— REQUIREMENTS —
Rewrite the material below, changing each "Presentation" to "Session" and keeping everything else the same.
____
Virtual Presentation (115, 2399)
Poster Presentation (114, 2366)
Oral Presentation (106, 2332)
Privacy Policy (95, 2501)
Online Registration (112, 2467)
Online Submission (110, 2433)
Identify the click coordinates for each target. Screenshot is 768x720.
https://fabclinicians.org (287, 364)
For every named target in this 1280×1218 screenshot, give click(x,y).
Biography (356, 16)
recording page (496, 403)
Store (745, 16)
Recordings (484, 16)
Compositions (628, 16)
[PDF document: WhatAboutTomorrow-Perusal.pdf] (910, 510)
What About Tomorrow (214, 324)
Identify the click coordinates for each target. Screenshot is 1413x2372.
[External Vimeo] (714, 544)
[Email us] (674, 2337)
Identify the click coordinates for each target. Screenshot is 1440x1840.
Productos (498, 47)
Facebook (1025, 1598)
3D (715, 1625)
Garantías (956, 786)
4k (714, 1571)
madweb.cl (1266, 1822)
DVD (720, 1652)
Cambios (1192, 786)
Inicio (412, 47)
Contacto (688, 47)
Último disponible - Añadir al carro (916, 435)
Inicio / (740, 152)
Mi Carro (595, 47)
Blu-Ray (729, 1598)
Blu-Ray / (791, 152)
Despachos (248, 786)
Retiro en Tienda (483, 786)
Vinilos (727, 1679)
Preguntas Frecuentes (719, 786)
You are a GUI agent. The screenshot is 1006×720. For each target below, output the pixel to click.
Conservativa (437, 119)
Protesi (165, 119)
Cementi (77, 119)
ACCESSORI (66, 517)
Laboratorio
____
— COMPLETED EXERCISE —
Virtual Session (115, 2399)
Poster Session (114, 2366)
Oral Session (106, 2332)
Privacy Policy (95, 2501)
Online Registration (112, 2467)
Online Submission (110, 2433)
Identify the click coordinates for each target. Screenshot is 768x720.
https://fabclinicians.org (287, 364)
For every named target in this 1280×1218 screenshot, give click(x,y).
Biography (356, 16)
recording page (496, 403)
Store (745, 16)
Recordings (484, 16)
Compositions (628, 16)
[PDF document: WhatAboutTomorrow-Perusal.pdf] (910, 510)
What About Tomorrow (214, 324)
Identify the click coordinates for each target. Screenshot is 1413x2372.
[External Vimeo] (714, 544)
[Email us] (674, 2337)
Identify the click coordinates for each target. Screenshot is 1440x1840.
Productos (498, 47)
Facebook (1025, 1598)
3D (715, 1625)
Garantías (956, 786)
4k (714, 1571)
madweb.cl (1266, 1822)
DVD (720, 1652)
Cambios (1192, 786)
Inicio (412, 47)
Contacto (688, 47)
Último disponible - Añadir al carro (916, 435)
Inicio / (740, 152)
Mi Carro (595, 47)
Blu-Ray (729, 1598)
Blu-Ray / (791, 152)
Despachos (248, 786)
Retiro en Tienda (483, 786)
Vinilos (727, 1679)
Preguntas Frecuentes (719, 786)
You are a GUI agent. The screenshot is 1006×720. For each target below, output the pixel to click.
Conservativa (437, 119)
Protesi (165, 119)
Cementi (77, 119)
ACCESSORI (66, 517)
Laboratorio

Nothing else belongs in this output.